Muitos perguntam: porquê abandonar
o português e abraçar no ensino uma língua, certamente respeitável, mas falada
apenas no país?
Ora, esta pergunta, que ouvi de
muitas bocas nas últimas semanas, revela dois enganos.
A primeira ideia errada é
considerar que é fácil ensinar a ler e a escrever numa língua que não é a
língua materna da população. Apesar de haver uma relação forte entre o
português e o cabo-verdiano, são línguas com gramáticas muito diferentes. No
fundo, o que as crianças cabo-verdianas passam, quando chegam à escola, é
semelhante ao que passariam as crianças portuguesas se chegassem à escola e
lhes fosse ensinado, sem mais nada, a escrita e a leitura em latim. As
dificuldades seriam mais que muitas — e provavelmente uma grande parte acabaria
por não saber escrever bem nem latim nem, muito menos, português.
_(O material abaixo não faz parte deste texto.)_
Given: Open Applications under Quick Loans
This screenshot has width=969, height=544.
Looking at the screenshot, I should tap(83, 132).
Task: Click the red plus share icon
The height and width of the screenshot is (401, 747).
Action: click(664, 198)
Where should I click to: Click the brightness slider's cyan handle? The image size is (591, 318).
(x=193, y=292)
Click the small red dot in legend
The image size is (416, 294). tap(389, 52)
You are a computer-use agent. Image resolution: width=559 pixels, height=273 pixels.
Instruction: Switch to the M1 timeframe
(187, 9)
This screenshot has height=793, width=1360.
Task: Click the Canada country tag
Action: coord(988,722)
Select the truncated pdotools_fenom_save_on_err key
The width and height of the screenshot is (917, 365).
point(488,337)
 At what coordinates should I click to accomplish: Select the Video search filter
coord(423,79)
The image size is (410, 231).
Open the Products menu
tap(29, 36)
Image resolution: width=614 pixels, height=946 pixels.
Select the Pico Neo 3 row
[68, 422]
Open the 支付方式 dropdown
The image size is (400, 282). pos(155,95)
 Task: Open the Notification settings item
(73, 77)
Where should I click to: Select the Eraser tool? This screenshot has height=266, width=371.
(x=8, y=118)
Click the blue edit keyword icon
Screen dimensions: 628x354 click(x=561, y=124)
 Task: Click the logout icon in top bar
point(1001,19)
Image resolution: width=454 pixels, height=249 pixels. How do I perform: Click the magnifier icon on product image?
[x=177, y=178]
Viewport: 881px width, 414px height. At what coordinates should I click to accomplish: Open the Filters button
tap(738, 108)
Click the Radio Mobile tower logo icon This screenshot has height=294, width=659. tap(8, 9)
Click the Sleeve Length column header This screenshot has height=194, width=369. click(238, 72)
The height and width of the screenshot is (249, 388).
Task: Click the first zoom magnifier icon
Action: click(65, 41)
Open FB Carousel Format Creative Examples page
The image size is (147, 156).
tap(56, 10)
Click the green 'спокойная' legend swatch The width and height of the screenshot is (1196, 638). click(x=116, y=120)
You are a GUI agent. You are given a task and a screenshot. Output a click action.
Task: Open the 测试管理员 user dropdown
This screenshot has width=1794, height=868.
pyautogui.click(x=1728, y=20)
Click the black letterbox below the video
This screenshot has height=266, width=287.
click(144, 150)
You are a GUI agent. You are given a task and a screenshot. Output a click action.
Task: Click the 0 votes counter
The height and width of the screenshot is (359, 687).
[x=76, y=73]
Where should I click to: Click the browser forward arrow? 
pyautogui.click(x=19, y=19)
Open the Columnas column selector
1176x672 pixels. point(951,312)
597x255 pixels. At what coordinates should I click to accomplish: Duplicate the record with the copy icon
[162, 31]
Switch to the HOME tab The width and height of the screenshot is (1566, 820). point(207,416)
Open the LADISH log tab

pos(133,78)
O outro grande engano é pensar que
ensinar cabo-verdiano aos cabo-verdianos é afastá-los do português. A
aprendizagem da escrita na língua materna ajuda não só a aprender a ler e a
escrever na língua em que pensamos, como é um passo importante para que
possamos, com confiança, aprender uma segunda língua, em paralelo, com técnicas
de ensino adequadas à situação. Assim, se o cabo-verdiano se tornar a língua do
ensino inicial em Cabo Verde, não me espanta que tal melhore o ensino do
português no país.
Parece-nos estranho a nós,
habitantes dum país praticamente monolingue, mas os miúdos conseguem aprender
bem várias línguas. Um bom exemplo será o Luxemburgo, onde os alunos começam a
aprendizagem em luxemburguês — uma língua menos falada do que o cabo-verdiano e
que tem um padrão recentíssimo: foi criado durante o século XX —, para depois
avançarem com o francês e o alemão. No fim, ficam a saber ler, escrever e falar
nas três línguas.
Tal como o Luxemburgo teve de
padronizar a sua língua para poder usá-la no ensino, há um caminho a percorrer
no caso do cabo-verdiano, uma língua com uma grande variedade interna e várias
propostas de ortografia.
Seja como for, parece-me
perfeitamente razoável que um país dê dignidade institucional à língua materna
da população e que seja nessa língua que se ensine a ler e a escrever. Sei que
a nossa tendência será considerar tal facto um afastamento em relação à nossa
língua, mas é falso: os cabo-verdianos falam outra língua há séculos e, pelo
que sei, continuam empenhados em aprender e ensinar português. Que, em
paralelo, invistam na sua língua materna só me parece de louvar.